Rewrite the lines below, replacing "Describe the element" with "Identify the element" everywhere it occurs and leaving everything else unchanged.

◆ Data shown ◆
⟨
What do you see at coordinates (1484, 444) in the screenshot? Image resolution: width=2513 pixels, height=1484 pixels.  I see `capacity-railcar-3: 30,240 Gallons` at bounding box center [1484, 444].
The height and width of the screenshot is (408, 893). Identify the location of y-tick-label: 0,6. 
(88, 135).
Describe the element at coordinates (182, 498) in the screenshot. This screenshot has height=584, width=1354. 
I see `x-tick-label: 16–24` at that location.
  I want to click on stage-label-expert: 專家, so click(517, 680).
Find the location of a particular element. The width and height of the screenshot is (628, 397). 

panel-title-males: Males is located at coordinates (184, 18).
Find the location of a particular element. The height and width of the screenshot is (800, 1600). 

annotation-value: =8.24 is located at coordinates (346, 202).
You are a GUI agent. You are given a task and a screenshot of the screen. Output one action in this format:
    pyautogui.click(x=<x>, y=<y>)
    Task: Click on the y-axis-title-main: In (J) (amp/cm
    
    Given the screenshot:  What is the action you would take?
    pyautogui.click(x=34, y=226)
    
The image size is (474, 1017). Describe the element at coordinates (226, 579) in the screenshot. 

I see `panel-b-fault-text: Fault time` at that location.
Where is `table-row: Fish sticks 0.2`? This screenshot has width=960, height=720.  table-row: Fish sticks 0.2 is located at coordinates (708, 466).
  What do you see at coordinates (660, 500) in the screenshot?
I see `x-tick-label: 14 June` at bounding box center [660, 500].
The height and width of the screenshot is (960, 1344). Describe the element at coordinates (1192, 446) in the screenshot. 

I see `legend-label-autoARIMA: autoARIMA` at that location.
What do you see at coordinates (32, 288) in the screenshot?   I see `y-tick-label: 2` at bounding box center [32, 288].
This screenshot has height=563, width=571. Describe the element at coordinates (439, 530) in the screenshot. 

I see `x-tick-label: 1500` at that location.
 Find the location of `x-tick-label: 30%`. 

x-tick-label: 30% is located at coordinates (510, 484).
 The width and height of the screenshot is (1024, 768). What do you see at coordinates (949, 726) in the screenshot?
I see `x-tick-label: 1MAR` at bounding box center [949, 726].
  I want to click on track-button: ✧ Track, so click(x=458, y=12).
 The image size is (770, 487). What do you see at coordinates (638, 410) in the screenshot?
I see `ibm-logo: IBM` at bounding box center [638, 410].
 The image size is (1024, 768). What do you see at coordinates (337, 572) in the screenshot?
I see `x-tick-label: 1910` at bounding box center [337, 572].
⟩
◆ Answer box ◆
What do you see at coordinates (1484, 444) in the screenshot? Image resolution: width=2513 pixels, height=1484 pixels.  I see `capacity-railcar-3: 30,240 Gallons` at bounding box center [1484, 444].
The height and width of the screenshot is (408, 893). Identify the location of y-tick-label: 0,6. 
(88, 135).
Identify the element at coordinates (182, 498) in the screenshot. This screenshot has height=584, width=1354. 
I see `x-tick-label: 16–24` at that location.
  I want to click on stage-label-expert: 專家, so click(517, 680).
Find the location of a particular element. The width and height of the screenshot is (628, 397). 

panel-title-males: Males is located at coordinates (184, 18).
Find the location of a particular element. The height and width of the screenshot is (800, 1600). 

annotation-value: =8.24 is located at coordinates (346, 202).
You are a GUI agent. You are given a task and a screenshot of the screen. Output one action in this format:
    pyautogui.click(x=<x>, y=<y>)
    Task: Click on the y-axis-title-main: In (J) (amp/cm
    
    Given the screenshot:  What is the action you would take?
    pyautogui.click(x=34, y=226)
    
The image size is (474, 1017). Identify the element at coordinates (226, 579) in the screenshot. 

I see `panel-b-fault-text: Fault time` at that location.
Where is `table-row: Fish sticks 0.2`? This screenshot has width=960, height=720.  table-row: Fish sticks 0.2 is located at coordinates (708, 466).
  What do you see at coordinates (660, 500) in the screenshot?
I see `x-tick-label: 14 June` at bounding box center [660, 500].
The height and width of the screenshot is (960, 1344). Identify the element at coordinates (1192, 446) in the screenshot. 

I see `legend-label-autoARIMA: autoARIMA` at that location.
What do you see at coordinates (32, 288) in the screenshot?   I see `y-tick-label: 2` at bounding box center [32, 288].
This screenshot has height=563, width=571. Identify the element at coordinates (439, 530) in the screenshot. 

I see `x-tick-label: 1500` at that location.
 Find the location of `x-tick-label: 30%`. 

x-tick-label: 30% is located at coordinates (510, 484).
 The width and height of the screenshot is (1024, 768). What do you see at coordinates (949, 726) in the screenshot?
I see `x-tick-label: 1MAR` at bounding box center [949, 726].
  I want to click on track-button: ✧ Track, so click(x=458, y=12).
 The image size is (770, 487). What do you see at coordinates (638, 410) in the screenshot?
I see `ibm-logo: IBM` at bounding box center [638, 410].
 The image size is (1024, 768). What do you see at coordinates (337, 572) in the screenshot?
I see `x-tick-label: 1910` at bounding box center [337, 572].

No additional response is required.